Is a mushroom safe to eat? Or is it deadly?¶
By Joe Ganser
Abstract¶
In this analysis, a classification model is run on data attempting to classify mushrooms as poisnous or edible. The data itsself is entirely nominal and categorical. The data comes from a kaggle competition and is also found on the UCI Machine learning repository. The objectives included finding the best performing model and drawing conclusions about mushroom taxonomy.
I.Introduction¶
Occam's razor, also known as the law of parsimony, is perhaps one of the most important principles of all science. The theory based upon the least assumptions tends to be the correct one. In the case of machine learning, a corollary condition could be proposed; the best machine learning models not only require the best performance metrics, but should also require the least amount of data and processing time as well.

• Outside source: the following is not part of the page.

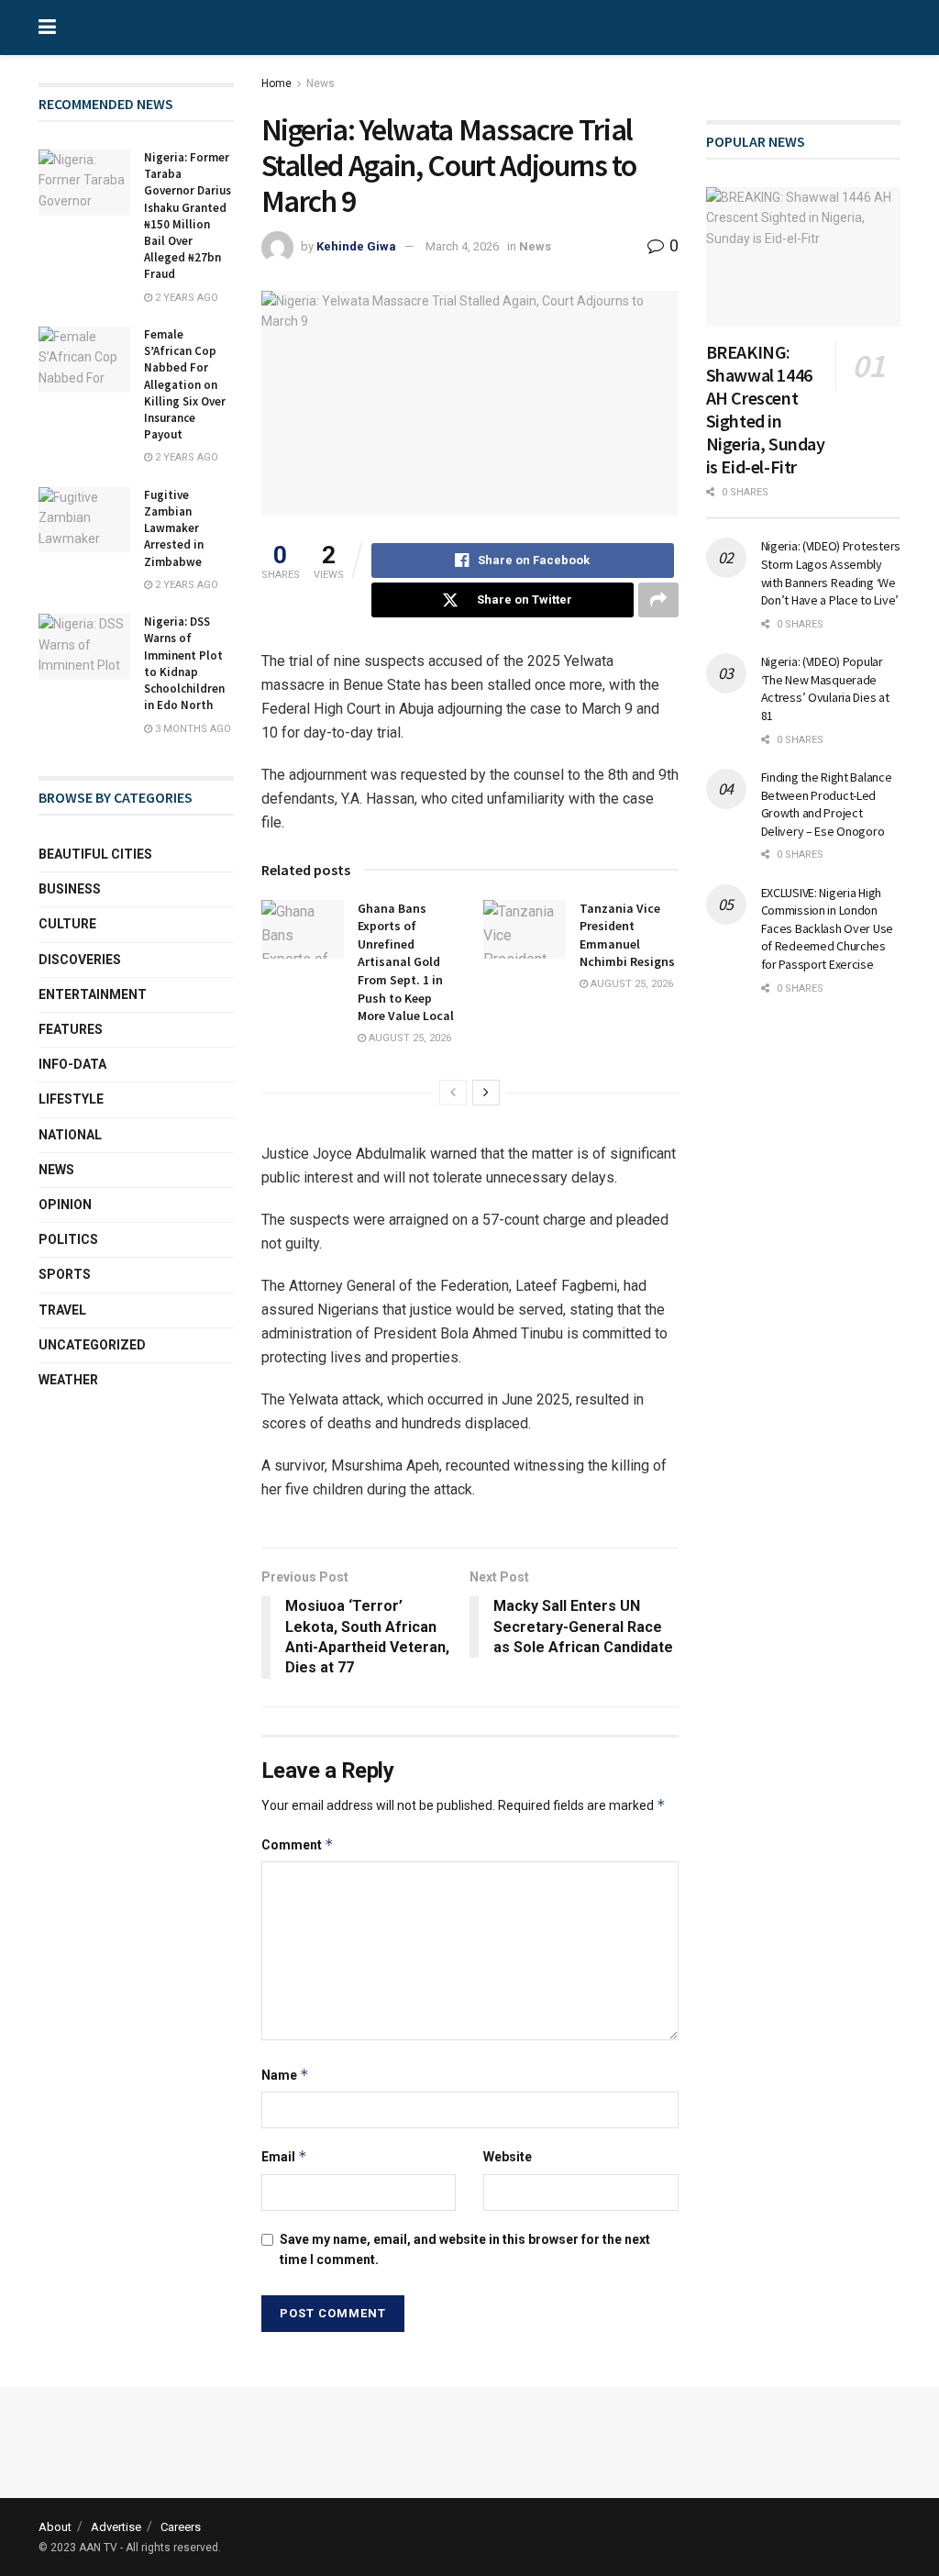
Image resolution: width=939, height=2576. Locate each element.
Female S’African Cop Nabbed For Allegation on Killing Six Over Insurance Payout (185, 384)
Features (71, 1029)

In this analysis, my objective was to built a model with the highest performance metrics (accuracy and F1 score) using the least amount of data and operating in the shortest amount of time.
In conjunction, I wanted to determine what the key factors where in classifying a mushroom as poisonous or edible.
Background info
Categorizing something as poisnous versus edible wouldn't be a problem taken lightly. If you had any margin of error, someone could die. Thus, any model that predicts whether or not a mushroom is poisonous or edible needs to have perfect accuracy. At a glance, this is the goal of the data - figure out what to eat versus toss; a typical problem in classification.
II.Exploring & Cleaning the Data¶
The data itsself was entirely categorical and nominal in structure. In all, the data included 8124 observational rows, and (before cleaning) 23 categorical features. The features were themselves had letter values, with no order structure between the letters. Out of the 8124 rows, 4208 were classified as edible and 3916 were poisonous. The first five rows of the raw data were:
class | cap-shape | cap-surface | cap-color | bruises | odor | gill-attachment | gill-spacing | gill-size | gill-color | stalk-shape | stalk-root | stalk-surface-above-ring | stalk-surface-below-ring | stalk-color-above-ring | stalk-color-below-ring | veil-type | veil-color | ring-number | ring-type | spore-print-color | population | habitat |
---|---|---|---|---|---|---|---|---|---|---|---|---|---|---|---|---|---|---|---|---|---|---|
p | x | s | n | t | p | f | c | n | k | e | e | s | s | w | w | p | w | o | p | k | s | u |
e | x | s | y | t | a | f | c | b | k | e | c | s | s | w | w | p | w | o | p | n | n | g |
e | b | s | w | t | l | f | c | b | n | e | c | s | s | w | w | p | w | o | p | n | n | m |
p | x | y | w | t | p | f | c | n | n | e | e | s | s | w | w | p | w | o | p | k | s | u |
e | x | s | g | f | n | f | w | b | k | t | e | s | s | w | w | p | w | o | e | n | a | g |
Where "class" was the target, and p was for poisnonous and e was for edible.
Data pre-processing
Obviosuly a machine learning model wouldn't be able to process letters when there should be numbers, so an encoding process was waranted. Using the pandas .get_dummies()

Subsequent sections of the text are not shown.